Road trip, anyone? Belfast to Barcelona ? What a journey!
And at this time of the year, with record snowfall in France, things got interesting up in the highlands of Haute Roussillon. Luckily Mr B is a man who understands snow chains, so we were just fine, although our progress was s-l-o-w. We listened to back episodes of the Friday Night News Quiz from Radio 4, which kept us laughing for most of the way. Everyone else was looking glum with the weather, but we were chuckling away with Sandi Toksvig.
So we went from Aughnacloy (my village in lovely County Tyrone), which looked like this on Christmas Day when we had our usual family stroll before Christmas lunch:
... to finally arrive here last night:
At the risk of sounding like a misanthrope I love my village here on the Costa Brava when all the tourists go home. It's just us locals kicking our heels in the Ramblas and taking in the sea air, and that suits me just fine.
Maxi loves feeling the wind blow through his fur, and this beach ... well it's a dog's delight for digging in, and this hound likes nothing better than to dig himself a good big hole.
In an alcove in the front facade of our old monastery there's a life-size Belén, a manger scene. It's beautiful when they light it up at night. There's a rumour that this old place was founded by Charlemagne during his campaign against the Moors. Whatever the way of it, the building feels as old as time itself and I'd be hard pushed to think of a better place to act out the Nativity.
Christmas keeps on rocking here until the Feast of the Epiphany (6th January). On the eve of Epiphany (the night of 5th January) Spanish children believe that the Wise Kings travel through the land bearing gifts for each boy and girl who's been good during the past year, just like they did for the baby Jesus all those years' ago. The naughty niños only get a piece of coal. These days the confectioners have got in on the act and most children get some joke carbón candy that looks just like a piece of the black stuff.
On Sunday night we've got a special village parade when the Wise Kings show up to collect the children's letters, and then on Monday night there's another parade, the Cabalgata de los Reyes Magos. Sadly we're not going to be able to stick around for this one. It's the main event. Gaspar, the King of Sheba, bearing Frankinscence and dressed in green, Melchior, the King of Arabia, bearing gold and dressed in white, and, finally, Balthazar, the King of Egypt, dressed in purple and bearing myrrh, will together lead the Epiphany parade.

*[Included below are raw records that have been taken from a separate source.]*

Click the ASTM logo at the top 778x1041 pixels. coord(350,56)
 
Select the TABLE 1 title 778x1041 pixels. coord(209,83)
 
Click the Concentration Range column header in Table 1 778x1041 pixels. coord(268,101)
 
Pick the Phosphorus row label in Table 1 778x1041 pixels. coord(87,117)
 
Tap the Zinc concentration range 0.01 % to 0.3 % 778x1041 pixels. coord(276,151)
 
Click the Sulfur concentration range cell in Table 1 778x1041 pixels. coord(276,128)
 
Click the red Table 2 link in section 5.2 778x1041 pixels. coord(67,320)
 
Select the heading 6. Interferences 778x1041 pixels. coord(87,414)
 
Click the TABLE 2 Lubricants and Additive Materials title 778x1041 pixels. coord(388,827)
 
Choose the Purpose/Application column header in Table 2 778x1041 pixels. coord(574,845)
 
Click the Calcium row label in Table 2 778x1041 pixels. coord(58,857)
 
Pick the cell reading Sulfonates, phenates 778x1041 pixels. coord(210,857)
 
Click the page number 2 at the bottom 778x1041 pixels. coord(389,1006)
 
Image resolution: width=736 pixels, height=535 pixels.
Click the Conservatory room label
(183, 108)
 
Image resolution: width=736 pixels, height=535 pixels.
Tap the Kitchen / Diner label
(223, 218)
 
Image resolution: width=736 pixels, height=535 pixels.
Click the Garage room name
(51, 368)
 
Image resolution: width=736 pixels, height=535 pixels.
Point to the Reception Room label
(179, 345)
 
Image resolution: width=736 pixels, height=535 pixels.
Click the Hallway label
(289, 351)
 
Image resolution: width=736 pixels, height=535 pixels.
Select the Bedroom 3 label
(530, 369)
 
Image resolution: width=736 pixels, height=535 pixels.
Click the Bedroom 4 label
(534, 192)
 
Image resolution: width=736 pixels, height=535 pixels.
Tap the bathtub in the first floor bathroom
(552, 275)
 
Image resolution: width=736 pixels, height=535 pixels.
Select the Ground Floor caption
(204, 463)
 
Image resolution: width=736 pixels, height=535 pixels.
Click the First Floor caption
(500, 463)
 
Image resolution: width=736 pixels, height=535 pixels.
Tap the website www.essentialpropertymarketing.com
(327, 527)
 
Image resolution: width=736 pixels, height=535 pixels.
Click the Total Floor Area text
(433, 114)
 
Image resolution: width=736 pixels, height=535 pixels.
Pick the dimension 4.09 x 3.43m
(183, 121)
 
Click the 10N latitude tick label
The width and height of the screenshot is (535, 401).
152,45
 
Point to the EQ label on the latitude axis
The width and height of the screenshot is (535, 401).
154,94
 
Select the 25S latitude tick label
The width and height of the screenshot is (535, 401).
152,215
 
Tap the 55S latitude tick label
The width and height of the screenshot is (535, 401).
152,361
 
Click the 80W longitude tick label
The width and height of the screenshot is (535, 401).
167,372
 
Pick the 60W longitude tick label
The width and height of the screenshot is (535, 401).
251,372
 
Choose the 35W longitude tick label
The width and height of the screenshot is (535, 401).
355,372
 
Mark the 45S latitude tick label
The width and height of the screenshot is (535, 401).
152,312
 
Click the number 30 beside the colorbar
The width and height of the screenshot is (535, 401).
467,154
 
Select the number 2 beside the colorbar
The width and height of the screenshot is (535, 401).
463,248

In our village it's a really big deal. The whole community turns out, and the Wise Kings process through the village on horseback. Tractors pull floats of various others in Biblical scenes and everyone who is part of the parade has a HUGE stash of bonbons, which they throw to the crowds of children, who come clutching plastic shopping bags to hoover them all up and carry them home.
It's all a bit mad, but totally brilliant: an affirmation and a celebration of life, regardless of which, if any, faith you follow. I can't see any theological basis for chucking bucketfuls of candies at the kids, but it's great fun and enthusiastically followed by everyone, including the Muslim children of the village's immigrant community from North Africa, who are out there with their plastic bags hoovering up sweets with the best of them. Over here Christmas is for everybody, which is just as it should be.
The other thing that totally blows me away at this time of the year is the citrus harvest. I know I ought not to be surprised, I've been enjoying Christmas clementines since November, but it's such a strange thing to find trees that produce fruit in the middle of the winter cold. And they're all over the village: oranges trees and lemon trees bearing the most most wonderful orange and yellow fruit in quiet corners of town gardens.
And then, at the end of the day, as the darkness falls and the Tramuntana blows more fiercely the best thing to do is curl up in front of a roaring fire with a nice bottle or Rioja and a good movie. Tonight we're watching Dead Poets Society, which is one of our favourites.